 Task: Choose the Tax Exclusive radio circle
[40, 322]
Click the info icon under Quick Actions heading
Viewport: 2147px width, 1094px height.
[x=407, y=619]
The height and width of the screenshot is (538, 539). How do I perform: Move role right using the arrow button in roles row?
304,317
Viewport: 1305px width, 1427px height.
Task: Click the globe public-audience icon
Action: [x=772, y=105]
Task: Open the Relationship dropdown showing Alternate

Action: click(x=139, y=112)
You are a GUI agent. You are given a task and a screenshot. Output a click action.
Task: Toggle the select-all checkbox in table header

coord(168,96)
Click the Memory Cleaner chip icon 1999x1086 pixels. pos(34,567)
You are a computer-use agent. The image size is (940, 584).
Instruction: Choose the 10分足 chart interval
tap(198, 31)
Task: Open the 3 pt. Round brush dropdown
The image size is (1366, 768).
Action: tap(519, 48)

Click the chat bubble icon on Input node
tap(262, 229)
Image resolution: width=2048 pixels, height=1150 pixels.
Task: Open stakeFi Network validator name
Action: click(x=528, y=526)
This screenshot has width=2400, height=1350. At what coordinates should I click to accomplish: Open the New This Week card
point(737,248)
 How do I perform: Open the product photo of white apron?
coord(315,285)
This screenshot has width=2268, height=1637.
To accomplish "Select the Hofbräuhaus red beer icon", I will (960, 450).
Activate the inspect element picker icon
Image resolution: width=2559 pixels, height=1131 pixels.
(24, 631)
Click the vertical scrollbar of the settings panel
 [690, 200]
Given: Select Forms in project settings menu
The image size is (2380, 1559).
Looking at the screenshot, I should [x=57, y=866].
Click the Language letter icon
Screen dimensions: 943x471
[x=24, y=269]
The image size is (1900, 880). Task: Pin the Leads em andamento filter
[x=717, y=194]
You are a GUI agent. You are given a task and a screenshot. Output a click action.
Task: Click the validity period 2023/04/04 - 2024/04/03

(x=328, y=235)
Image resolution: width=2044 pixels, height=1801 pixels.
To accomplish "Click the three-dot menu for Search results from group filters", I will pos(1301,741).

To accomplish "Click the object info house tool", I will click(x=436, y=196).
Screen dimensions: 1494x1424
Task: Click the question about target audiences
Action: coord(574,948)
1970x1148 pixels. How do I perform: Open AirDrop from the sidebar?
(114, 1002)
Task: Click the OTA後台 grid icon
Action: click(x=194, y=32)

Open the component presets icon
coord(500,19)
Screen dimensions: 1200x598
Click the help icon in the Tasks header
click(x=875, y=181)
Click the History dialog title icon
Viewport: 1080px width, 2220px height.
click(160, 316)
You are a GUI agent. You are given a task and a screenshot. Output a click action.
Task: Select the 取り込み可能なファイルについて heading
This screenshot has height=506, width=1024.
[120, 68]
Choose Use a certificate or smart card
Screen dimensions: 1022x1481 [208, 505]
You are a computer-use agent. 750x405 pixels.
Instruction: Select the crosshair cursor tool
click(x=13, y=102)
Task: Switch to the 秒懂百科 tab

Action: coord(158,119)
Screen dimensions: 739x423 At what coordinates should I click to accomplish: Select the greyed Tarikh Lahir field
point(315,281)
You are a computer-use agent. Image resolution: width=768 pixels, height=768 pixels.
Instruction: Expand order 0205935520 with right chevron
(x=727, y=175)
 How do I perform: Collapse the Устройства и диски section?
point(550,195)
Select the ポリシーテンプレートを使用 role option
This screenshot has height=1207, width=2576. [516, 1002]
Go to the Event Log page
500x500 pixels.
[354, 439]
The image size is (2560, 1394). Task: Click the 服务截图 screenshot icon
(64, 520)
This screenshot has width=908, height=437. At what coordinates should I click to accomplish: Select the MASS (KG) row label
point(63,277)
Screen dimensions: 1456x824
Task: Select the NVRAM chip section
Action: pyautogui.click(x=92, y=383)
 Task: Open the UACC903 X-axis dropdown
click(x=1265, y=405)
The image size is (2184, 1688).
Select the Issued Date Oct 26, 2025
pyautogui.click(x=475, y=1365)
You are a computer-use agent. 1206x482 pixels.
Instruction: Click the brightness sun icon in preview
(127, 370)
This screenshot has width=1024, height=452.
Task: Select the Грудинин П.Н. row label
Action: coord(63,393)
******************************
■ Exercise details
How many lines in the records above contain the string "from"? Match case exactly, and reply with the number alone.

■ Reply
2